Dataset entries:
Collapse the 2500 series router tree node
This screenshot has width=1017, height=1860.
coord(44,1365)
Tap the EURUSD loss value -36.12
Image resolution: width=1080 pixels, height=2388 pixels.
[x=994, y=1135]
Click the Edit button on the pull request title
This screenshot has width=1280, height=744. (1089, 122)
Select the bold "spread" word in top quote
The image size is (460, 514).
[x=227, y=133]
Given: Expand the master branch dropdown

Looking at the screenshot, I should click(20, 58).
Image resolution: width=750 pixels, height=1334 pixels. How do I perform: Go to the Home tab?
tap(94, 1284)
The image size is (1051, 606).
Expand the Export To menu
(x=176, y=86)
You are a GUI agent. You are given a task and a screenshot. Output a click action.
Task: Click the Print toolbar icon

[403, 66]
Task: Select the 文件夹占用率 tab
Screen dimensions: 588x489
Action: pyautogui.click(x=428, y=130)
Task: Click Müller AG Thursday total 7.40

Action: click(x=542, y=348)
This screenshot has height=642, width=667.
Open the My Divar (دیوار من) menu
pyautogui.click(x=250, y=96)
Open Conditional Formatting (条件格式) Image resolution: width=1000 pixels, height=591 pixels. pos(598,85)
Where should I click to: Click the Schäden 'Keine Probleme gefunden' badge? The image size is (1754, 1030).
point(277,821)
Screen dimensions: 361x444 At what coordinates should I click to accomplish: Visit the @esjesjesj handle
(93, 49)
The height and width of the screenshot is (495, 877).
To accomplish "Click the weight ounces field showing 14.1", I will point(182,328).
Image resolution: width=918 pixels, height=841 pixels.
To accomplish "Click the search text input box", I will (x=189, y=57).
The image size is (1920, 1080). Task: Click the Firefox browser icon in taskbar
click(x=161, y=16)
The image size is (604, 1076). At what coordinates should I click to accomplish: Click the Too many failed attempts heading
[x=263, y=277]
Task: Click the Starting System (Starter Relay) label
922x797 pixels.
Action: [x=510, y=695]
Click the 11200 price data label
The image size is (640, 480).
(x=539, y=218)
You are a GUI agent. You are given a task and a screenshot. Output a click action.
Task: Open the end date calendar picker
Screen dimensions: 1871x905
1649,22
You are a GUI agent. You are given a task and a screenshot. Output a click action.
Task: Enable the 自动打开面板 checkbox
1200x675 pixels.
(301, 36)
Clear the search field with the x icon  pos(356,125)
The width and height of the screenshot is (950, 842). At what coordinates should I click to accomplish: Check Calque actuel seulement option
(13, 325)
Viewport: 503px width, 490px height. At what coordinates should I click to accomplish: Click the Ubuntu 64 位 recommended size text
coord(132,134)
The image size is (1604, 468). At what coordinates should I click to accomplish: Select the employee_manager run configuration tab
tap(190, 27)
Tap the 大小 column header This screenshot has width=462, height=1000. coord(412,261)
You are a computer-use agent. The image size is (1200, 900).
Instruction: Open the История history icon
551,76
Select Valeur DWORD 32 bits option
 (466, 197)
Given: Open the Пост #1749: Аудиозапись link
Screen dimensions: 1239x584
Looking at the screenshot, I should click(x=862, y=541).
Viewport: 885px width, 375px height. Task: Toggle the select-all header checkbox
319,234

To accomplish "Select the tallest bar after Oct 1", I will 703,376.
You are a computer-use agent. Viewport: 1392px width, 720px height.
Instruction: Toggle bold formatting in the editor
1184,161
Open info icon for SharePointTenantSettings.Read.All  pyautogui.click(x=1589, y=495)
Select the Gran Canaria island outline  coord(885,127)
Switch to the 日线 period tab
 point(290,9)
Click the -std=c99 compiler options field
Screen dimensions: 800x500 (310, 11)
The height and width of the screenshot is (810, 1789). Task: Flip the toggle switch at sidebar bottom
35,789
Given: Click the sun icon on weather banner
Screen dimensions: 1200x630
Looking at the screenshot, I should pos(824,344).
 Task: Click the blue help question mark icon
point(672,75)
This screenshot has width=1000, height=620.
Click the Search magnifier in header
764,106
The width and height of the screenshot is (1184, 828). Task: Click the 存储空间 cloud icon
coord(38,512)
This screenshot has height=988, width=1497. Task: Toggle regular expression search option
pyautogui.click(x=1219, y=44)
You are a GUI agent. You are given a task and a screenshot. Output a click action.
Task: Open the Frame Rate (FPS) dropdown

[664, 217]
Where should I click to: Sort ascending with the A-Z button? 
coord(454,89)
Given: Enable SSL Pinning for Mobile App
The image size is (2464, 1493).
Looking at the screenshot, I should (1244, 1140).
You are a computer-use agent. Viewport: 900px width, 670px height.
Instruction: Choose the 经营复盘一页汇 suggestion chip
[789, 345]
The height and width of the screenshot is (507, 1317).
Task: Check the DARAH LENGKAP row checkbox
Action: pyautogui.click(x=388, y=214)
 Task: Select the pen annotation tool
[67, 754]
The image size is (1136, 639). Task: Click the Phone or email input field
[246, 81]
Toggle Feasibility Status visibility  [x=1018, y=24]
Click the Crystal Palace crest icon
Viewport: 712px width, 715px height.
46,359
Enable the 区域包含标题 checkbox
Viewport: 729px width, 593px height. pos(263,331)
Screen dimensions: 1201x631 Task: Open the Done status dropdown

WHAT TO WORK ON:
Output the complete data exactly as written.

FINAL ANSWER:
Collapse the 2500 series router tree node
This screenshot has width=1017, height=1860.
coord(44,1365)
Tap the EURUSD loss value -36.12
Image resolution: width=1080 pixels, height=2388 pixels.
[x=994, y=1135]
Click the Edit button on the pull request title
This screenshot has width=1280, height=744. (1089, 122)
Select the bold "spread" word in top quote
The image size is (460, 514).
[x=227, y=133]
Given: Expand the master branch dropdown

Looking at the screenshot, I should click(20, 58).
Image resolution: width=750 pixels, height=1334 pixels. How do I perform: Go to the Home tab?
tap(94, 1284)
The image size is (1051, 606).
Expand the Export To menu
(x=176, y=86)
You are a GUI agent. You are given a task and a screenshot. Output a click action.
Task: Click the Print toolbar icon

[403, 66]
Task: Select the 文件夹占用率 tab
Screen dimensions: 588x489
Action: pyautogui.click(x=428, y=130)
Task: Click Müller AG Thursday total 7.40

Action: click(x=542, y=348)
This screenshot has height=642, width=667.
Open the My Divar (دیوار من) menu
pyautogui.click(x=250, y=96)
Open Conditional Formatting (条件格式) Image resolution: width=1000 pixels, height=591 pixels. pos(598,85)
Where should I click to: Click the Schäden 'Keine Probleme gefunden' badge? The image size is (1754, 1030).
point(277,821)
Screen dimensions: 361x444 At what coordinates should I click to accomplish: Visit the @esjesjesj handle
(93, 49)
The height and width of the screenshot is (495, 877).
To accomplish "Click the weight ounces field showing 14.1", I will point(182,328).
Image resolution: width=918 pixels, height=841 pixels.
To accomplish "Click the search text input box", I will (x=189, y=57).
The image size is (1920, 1080). Task: Click the Firefox browser icon in taskbar
click(x=161, y=16)
The image size is (604, 1076). At what coordinates should I click to accomplish: Click the Too many failed attempts heading
[x=263, y=277]
Task: Click the Starting System (Starter Relay) label
922x797 pixels.
Action: [x=510, y=695]
Click the 11200 price data label
The image size is (640, 480).
(x=539, y=218)
You are a GUI agent. You are given a task and a screenshot. Output a click action.
Task: Open the end date calendar picker
Screen dimensions: 1871x905
1649,22
You are a GUI agent. You are given a task and a screenshot. Output a click action.
Task: Enable the 自动打开面板 checkbox
1200x675 pixels.
(301, 36)
Clear the search field with the x icon  pos(356,125)
The width and height of the screenshot is (950, 842). At what coordinates should I click to accomplish: Check Calque actuel seulement option
(13, 325)
Viewport: 503px width, 490px height. At what coordinates should I click to accomplish: Click the Ubuntu 64 位 recommended size text
coord(132,134)
The image size is (1604, 468). At what coordinates should I click to accomplish: Select the employee_manager run configuration tab
tap(190, 27)
Tap the 大小 column header This screenshot has width=462, height=1000. coord(412,261)
You are a computer-use agent. The image size is (1200, 900).
Instruction: Open the История history icon
551,76
Select Valeur DWORD 32 bits option
 (466, 197)
Given: Open the Пост #1749: Аудиозапись link
Screen dimensions: 1239x584
Looking at the screenshot, I should click(x=862, y=541).
Viewport: 885px width, 375px height. Task: Toggle the select-all header checkbox
319,234

To accomplish "Select the tallest bar after Oct 1", I will 703,376.
You are a computer-use agent. Viewport: 1392px width, 720px height.
Instruction: Toggle bold formatting in the editor
1184,161
Open info icon for SharePointTenantSettings.Read.All  pyautogui.click(x=1589, y=495)
Select the Gran Canaria island outline  coord(885,127)
Switch to the 日线 period tab
 point(290,9)
Click the -std=c99 compiler options field
Screen dimensions: 800x500 (310, 11)
The height and width of the screenshot is (810, 1789). Task: Flip the toggle switch at sidebar bottom
35,789
Given: Click the sun icon on weather banner
Screen dimensions: 1200x630
Looking at the screenshot, I should pos(824,344).
 Task: Click the blue help question mark icon
point(672,75)
This screenshot has width=1000, height=620.
Click the Search magnifier in header
764,106
The width and height of the screenshot is (1184, 828). Task: Click the 存储空间 cloud icon
coord(38,512)
This screenshot has height=988, width=1497. Task: Toggle regular expression search option
pyautogui.click(x=1219, y=44)
You are a GUI agent. You are given a task and a screenshot. Output a click action.
Task: Open the Frame Rate (FPS) dropdown

[664, 217]
Where should I click to: Sort ascending with the A-Z button? 
coord(454,89)
Given: Enable SSL Pinning for Mobile App
The image size is (2464, 1493).
Looking at the screenshot, I should (1244, 1140).
You are a computer-use agent. Viewport: 900px width, 670px height.
Instruction: Choose the 经营复盘一页汇 suggestion chip
[789, 345]
The height and width of the screenshot is (507, 1317).
Task: Check the DARAH LENGKAP row checkbox
Action: pyautogui.click(x=388, y=214)
 Task: Select the pen annotation tool
[67, 754]
The image size is (1136, 639). Task: Click the Phone or email input field
[246, 81]
Toggle Feasibility Status visibility  [x=1018, y=24]
Click the Crystal Palace crest icon
Viewport: 712px width, 715px height.
46,359
Enable the 区域包含标题 checkbox
Viewport: 729px width, 593px height. pos(263,331)
Screen dimensions: 1201x631 Task: Open the Done status dropdown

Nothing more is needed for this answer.